En cambio, nuestro querido Waits —ya uno más de la familia Coppola— desluce en la gajería de Renfields, ante el recuerdo de Dwight Frye, especialista en dementes durante los 30 y comedor de moscas fundacional (con Tod Browning el 31). “El piano ha estado bebiendo, no yo.”

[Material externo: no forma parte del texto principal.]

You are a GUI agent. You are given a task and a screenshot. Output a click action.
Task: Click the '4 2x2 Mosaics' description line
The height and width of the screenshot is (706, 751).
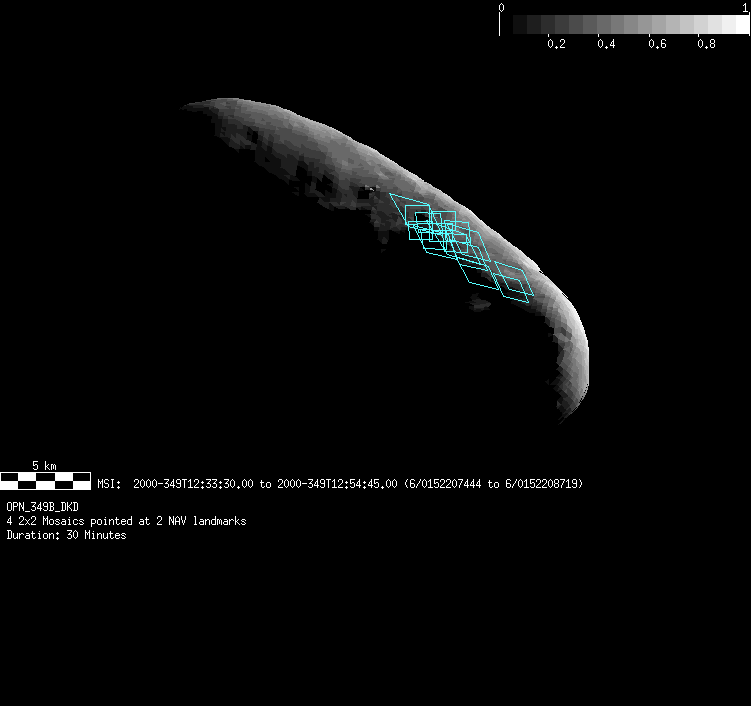tap(126, 521)
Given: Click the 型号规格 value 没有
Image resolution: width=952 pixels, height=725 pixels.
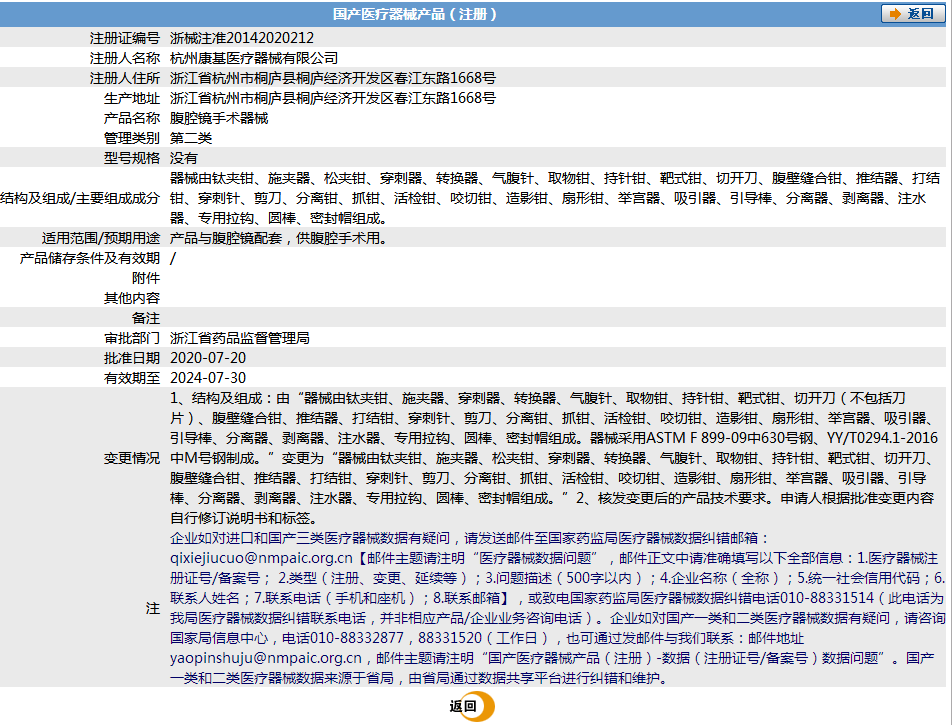Looking at the screenshot, I should point(184,158).
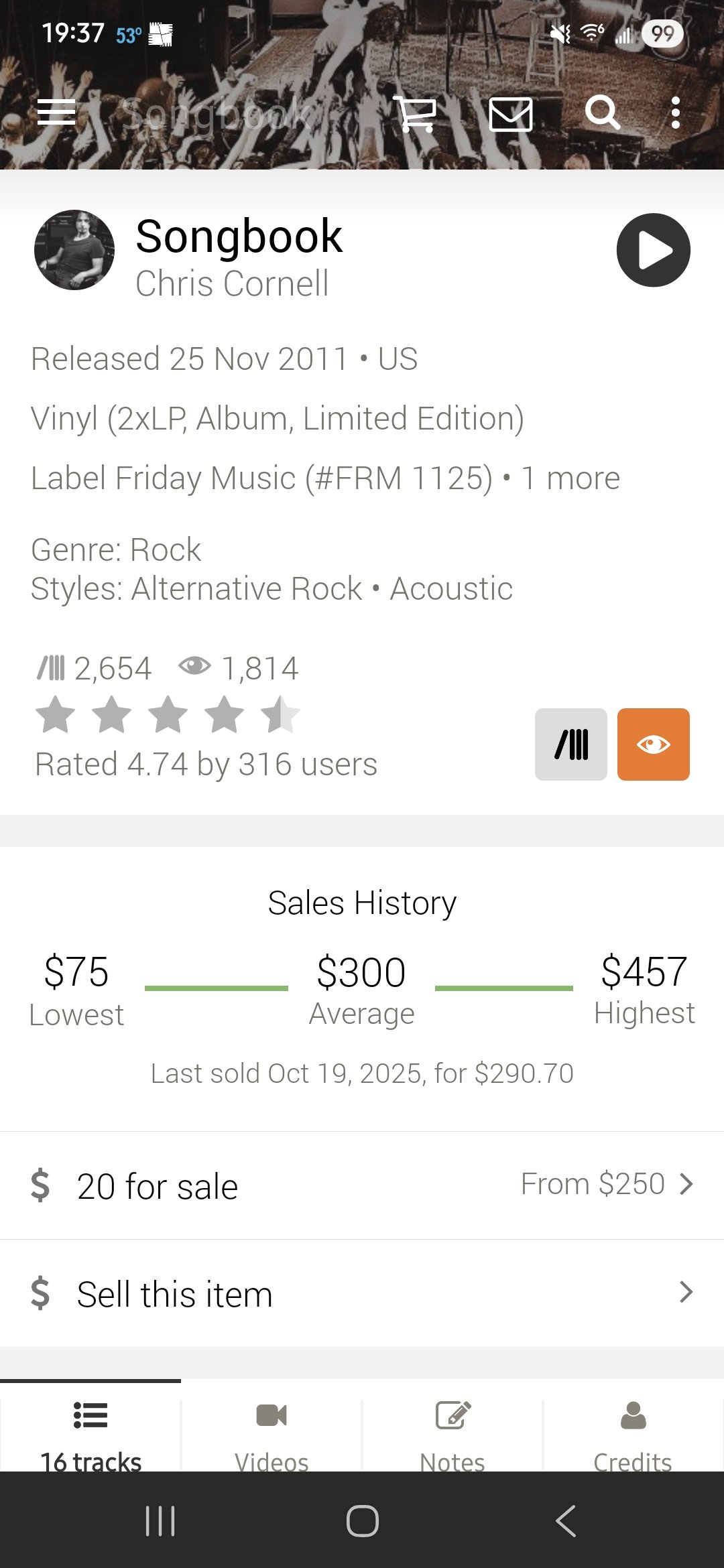Tap the search magnifier icon
The height and width of the screenshot is (1568, 724).
coord(602,113)
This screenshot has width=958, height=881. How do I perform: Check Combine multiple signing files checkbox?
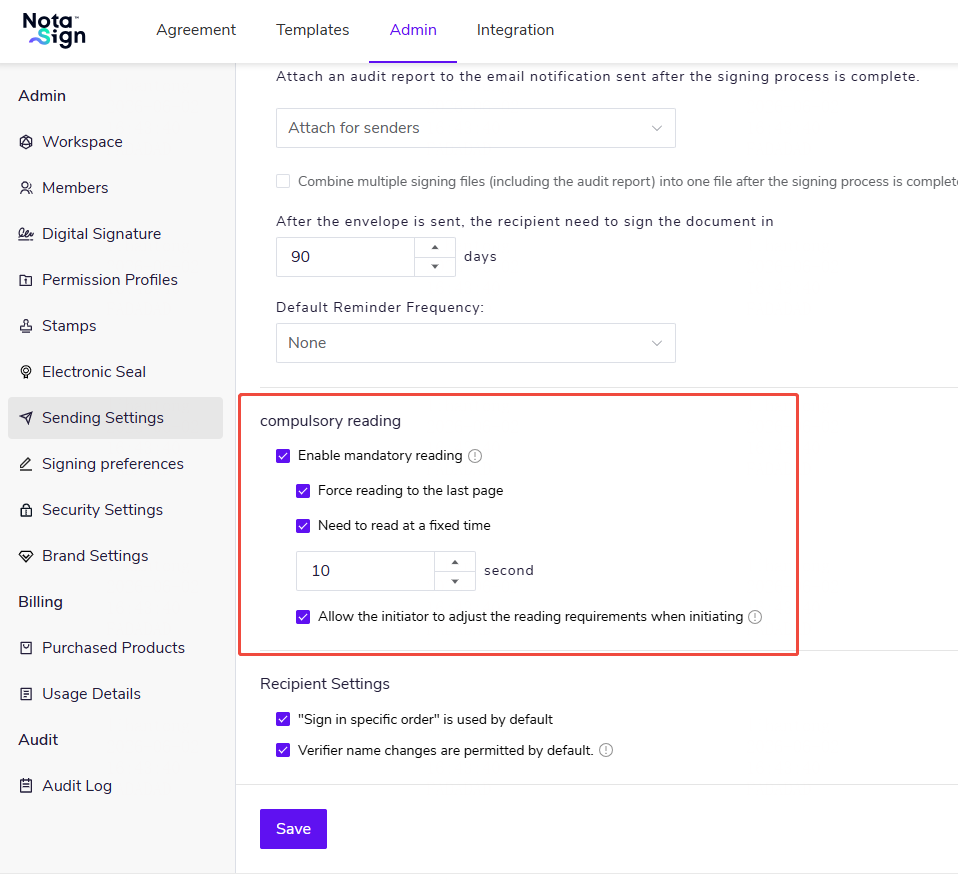click(283, 181)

Por motivos de espacio quedan un montón de ítems pendientes a desarrollar en otra ocasión. Es como el juego de la oca. Algunos básicos: el drenaje de la cultura hacia el arte popular (cine), la herencia de Corman, las formas que Drácula adopta (bestiario de la multiplicidad del vampiro; lo conceptual por sobre lo literal), la vuelta de la aventura, la impugnación del positivismo tecno-científico por medio del cine, la magia, el arte (ilusionismo) y la combinación catolicismo-tragedia-romanticismo (Drácula en Londres 1897, un “fin de siglo” con similitudes con el presente; es más, siempre se metaforiza desde el presente), etc.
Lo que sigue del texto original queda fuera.